What is needed: Rewrite the data below, switching each "At what coordinates should I click to accomplish:" to "Where do I click to accomplish:" and keeping everything else the same.

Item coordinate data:
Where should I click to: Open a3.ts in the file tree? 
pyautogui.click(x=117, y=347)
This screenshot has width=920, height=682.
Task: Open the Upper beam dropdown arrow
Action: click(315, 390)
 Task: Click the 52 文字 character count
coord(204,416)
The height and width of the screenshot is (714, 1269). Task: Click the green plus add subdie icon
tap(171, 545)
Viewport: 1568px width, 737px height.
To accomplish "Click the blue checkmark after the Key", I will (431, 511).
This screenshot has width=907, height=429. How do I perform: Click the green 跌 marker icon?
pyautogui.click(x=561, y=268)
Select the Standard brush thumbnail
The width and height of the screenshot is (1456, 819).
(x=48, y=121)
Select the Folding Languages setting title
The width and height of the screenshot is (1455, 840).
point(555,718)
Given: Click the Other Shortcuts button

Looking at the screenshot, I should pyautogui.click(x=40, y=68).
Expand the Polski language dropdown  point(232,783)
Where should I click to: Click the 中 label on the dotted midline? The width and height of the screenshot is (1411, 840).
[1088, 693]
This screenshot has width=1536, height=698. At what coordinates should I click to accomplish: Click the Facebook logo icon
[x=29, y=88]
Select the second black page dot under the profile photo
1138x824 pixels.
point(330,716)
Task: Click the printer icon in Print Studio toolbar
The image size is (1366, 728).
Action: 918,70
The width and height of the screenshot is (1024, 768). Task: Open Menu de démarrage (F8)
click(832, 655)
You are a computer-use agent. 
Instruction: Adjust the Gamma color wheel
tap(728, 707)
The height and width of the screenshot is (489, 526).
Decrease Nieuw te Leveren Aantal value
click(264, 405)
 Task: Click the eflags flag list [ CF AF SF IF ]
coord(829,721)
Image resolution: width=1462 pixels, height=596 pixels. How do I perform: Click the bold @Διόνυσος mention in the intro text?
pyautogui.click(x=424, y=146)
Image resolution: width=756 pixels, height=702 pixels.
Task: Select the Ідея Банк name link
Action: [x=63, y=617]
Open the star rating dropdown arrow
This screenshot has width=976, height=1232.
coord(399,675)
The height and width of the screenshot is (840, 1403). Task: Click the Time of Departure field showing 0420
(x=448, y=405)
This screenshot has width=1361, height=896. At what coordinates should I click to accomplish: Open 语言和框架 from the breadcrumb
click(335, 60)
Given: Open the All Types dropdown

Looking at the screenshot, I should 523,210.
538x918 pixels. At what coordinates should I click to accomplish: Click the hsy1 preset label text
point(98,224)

Right answer:
Where should I click to: Open a3.ts in the file tree? 
pyautogui.click(x=117, y=347)
This screenshot has width=920, height=682.
Task: Open the Upper beam dropdown arrow
Action: click(315, 390)
 Task: Click the 52 文字 character count
coord(204,416)
The height and width of the screenshot is (714, 1269). Task: Click the green plus add subdie icon
tap(171, 545)
Viewport: 1568px width, 737px height.
To accomplish "Click the blue checkmark after the Key", I will (431, 511).
This screenshot has width=907, height=429. How do I perform: Click the green 跌 marker icon?
pyautogui.click(x=561, y=268)
Select the Standard brush thumbnail
The width and height of the screenshot is (1456, 819).
(x=48, y=121)
Select the Folding Languages setting title
The width and height of the screenshot is (1455, 840).
point(555,718)
Given: Click the Other Shortcuts button

Looking at the screenshot, I should pyautogui.click(x=40, y=68).
Expand the Polski language dropdown  point(232,783)
Where should I click to: Click the 中 label on the dotted midline? The width and height of the screenshot is (1411, 840).
[1088, 693]
This screenshot has width=1536, height=698. Where do I click to accomplish: Click the Facebook logo icon
[x=29, y=88]
Select the second black page dot under the profile photo
1138x824 pixels.
point(330,716)
Task: Click the printer icon in Print Studio toolbar
The image size is (1366, 728).
Action: 918,70
The width and height of the screenshot is (1024, 768). Task: Open Menu de démarrage (F8)
click(832, 655)
You are a computer-use agent. 
Instruction: Adjust the Gamma color wheel
tap(728, 707)
The height and width of the screenshot is (489, 526).
Decrease Nieuw te Leveren Aantal value
click(264, 405)
 Task: Click the eflags flag list [ CF AF SF IF ]
coord(829,721)
Image resolution: width=1462 pixels, height=596 pixels. How do I perform: Click the bold @Διόνυσος mention in the intro text?
pyautogui.click(x=424, y=146)
Image resolution: width=756 pixels, height=702 pixels.
Task: Select the Ідея Банк name link
Action: [x=63, y=617]
Open the star rating dropdown arrow
This screenshot has width=976, height=1232.
coord(399,675)
The height and width of the screenshot is (840, 1403). Task: Click the Time of Departure field showing 0420
(x=448, y=405)
This screenshot has width=1361, height=896. Where do I click to accomplish: Open 语言和框架 from the breadcrumb
click(335, 60)
Given: Open the All Types dropdown

Looking at the screenshot, I should 523,210.
538x918 pixels. Where do I click to accomplish: Click the hsy1 preset label text
point(98,224)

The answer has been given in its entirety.